But as the book progressed, the mood took hold of me, an unsettling feeling like the kind you get in those seconds between dreaming and awakening, when you struggle to figure out which is which. By the end, I knew I'd been treated to a great book, a complex, well-crafted and intertwined story of multiple realities, none of which is ever grounded enough to let you sort through them. But there's something more: these realities make you question your sense of life, like The Matrix without the machines, a floating reality that is the state of being itself.

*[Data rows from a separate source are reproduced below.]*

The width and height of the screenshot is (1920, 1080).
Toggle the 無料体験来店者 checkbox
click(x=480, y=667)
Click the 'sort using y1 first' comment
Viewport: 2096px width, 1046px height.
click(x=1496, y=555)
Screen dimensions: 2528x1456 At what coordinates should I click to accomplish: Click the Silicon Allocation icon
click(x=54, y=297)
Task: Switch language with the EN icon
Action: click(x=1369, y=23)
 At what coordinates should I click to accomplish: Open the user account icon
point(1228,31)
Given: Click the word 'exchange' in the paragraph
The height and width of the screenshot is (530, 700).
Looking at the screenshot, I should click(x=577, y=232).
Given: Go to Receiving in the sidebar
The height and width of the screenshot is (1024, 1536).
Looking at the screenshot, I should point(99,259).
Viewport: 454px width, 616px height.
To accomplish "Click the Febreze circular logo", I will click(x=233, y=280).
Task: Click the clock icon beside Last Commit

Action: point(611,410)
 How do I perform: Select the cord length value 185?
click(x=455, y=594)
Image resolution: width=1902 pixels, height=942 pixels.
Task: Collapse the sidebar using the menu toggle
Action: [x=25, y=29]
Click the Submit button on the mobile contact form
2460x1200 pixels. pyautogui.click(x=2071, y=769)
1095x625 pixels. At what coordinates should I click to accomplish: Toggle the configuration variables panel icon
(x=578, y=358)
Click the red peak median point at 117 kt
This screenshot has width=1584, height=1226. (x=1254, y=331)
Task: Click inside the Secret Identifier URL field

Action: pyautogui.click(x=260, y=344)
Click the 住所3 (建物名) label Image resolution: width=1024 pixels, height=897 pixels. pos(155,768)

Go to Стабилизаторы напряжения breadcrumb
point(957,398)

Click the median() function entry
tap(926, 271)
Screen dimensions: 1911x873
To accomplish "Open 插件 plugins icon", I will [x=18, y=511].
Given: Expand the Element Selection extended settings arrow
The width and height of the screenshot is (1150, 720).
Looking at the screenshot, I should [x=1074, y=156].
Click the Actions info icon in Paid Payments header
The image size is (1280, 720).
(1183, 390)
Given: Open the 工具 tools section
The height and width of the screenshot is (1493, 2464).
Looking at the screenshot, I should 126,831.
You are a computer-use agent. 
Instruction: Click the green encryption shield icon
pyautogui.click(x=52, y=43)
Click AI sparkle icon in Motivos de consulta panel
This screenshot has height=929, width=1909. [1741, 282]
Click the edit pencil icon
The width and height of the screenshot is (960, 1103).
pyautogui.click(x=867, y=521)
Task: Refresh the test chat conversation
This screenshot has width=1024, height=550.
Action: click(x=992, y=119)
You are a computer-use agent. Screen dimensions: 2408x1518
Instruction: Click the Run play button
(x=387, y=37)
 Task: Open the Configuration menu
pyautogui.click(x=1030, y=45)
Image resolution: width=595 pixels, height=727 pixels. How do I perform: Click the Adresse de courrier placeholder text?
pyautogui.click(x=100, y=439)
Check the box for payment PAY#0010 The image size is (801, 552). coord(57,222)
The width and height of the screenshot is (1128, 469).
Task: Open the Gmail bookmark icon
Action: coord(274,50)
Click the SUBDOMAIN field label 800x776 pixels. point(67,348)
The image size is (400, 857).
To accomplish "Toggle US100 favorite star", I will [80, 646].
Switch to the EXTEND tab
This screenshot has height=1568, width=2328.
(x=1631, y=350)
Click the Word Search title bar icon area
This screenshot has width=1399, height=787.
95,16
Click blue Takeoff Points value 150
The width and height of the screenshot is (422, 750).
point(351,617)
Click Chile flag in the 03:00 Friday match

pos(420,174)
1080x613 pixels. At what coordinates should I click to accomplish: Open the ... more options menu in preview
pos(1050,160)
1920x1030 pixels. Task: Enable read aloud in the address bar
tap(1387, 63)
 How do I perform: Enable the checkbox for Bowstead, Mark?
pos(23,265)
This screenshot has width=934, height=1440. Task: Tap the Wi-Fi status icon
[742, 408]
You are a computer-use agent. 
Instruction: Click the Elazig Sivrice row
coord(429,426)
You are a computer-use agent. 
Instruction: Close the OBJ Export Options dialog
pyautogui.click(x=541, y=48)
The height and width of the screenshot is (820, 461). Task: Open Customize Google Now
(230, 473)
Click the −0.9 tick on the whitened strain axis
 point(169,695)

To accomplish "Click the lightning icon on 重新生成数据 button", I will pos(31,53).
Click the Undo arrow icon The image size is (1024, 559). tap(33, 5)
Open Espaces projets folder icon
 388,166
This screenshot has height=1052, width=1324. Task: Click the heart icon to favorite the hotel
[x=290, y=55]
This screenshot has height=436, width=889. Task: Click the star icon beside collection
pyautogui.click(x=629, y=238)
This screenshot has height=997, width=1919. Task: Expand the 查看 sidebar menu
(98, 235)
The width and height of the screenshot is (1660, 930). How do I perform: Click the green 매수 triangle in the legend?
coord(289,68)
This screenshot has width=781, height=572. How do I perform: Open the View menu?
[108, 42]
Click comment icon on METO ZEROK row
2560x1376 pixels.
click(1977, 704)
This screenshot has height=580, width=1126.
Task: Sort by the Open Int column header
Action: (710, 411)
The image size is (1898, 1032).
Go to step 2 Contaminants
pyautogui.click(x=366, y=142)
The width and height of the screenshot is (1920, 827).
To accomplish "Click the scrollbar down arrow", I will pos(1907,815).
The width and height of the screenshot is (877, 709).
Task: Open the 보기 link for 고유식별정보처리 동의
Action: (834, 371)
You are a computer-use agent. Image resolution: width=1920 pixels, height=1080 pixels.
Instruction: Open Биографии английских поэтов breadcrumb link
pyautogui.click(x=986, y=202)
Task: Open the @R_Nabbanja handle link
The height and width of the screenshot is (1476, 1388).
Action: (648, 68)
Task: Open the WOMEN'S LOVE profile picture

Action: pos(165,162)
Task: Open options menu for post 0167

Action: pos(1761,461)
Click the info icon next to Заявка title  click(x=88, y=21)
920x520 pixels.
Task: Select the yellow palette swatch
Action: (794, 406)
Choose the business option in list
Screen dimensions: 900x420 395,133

The ideas rather than the characters are central to this story. Most of the characters are pretty flat. But once you get used to the world (psychic powers, colony on the moon, dead people in half-life), the mood takes over, as what appears to be reality fluctuates and changes.
It's a slow start, but as I stuck with it, I found it well worthwhile, an original work with a deeply unsettling feel. Think Kafka plus Twilight Zone in the Matrix.
Down-to-earth folks whose world view is grounded in what they perceive to be reality should probably avoid this book. But despite some rough edges, I found it to be a great read.
I think its pretty hard to go into allot of detailed without giving it away. It deals allot with psychics etc and a process of death where people who are basically dead are put in chambers in which they have brain function and are in a dream like state. So pretty sci fi. lol
I don't think its too crazy. I guess I was a bit worried that his books would be so far out there that it would be hard to grasp. I didn't find this book to be this way. He explains everything to understand it in due time. Well maybe not everything. lol
It is a book to make you think and question existence etc. Pretty interesting all around. I plan on reading more of his works.
Lots of fun and I was entertained.
The world created, the characters, and the general plot seemed well thought out. It did, however, seem like the intention of the book was to keep the twists constant, which can sometimes lead to a disorganized feeling.
And the end... I think I had just been too spoiled by big plot twists that by the time I actually got around to reading this book, it was only natural for me to guess (accurately) how the book would end. Nonetheless, it's the meat in the middle that makes it worth it.
I liked Ubik, but I doubt it will be among the Phillip K Dick books that I will go back and re-read.